··· Material for the task
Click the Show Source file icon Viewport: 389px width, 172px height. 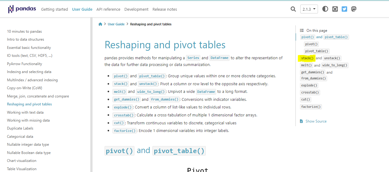pos(301,121)
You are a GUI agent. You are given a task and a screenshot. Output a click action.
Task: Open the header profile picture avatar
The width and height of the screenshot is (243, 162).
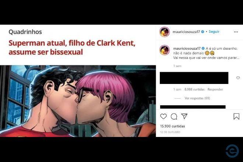point(165,32)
······
= What to do =
Look for the line that contains "Task: Open the header profile picture avatar", then please copy it and the rest of the lines through the end of the data, pictures excluded.

= Solution to this problem =
Task: Open the header profile picture avatar
The width and height of the screenshot is (243, 162).
point(165,32)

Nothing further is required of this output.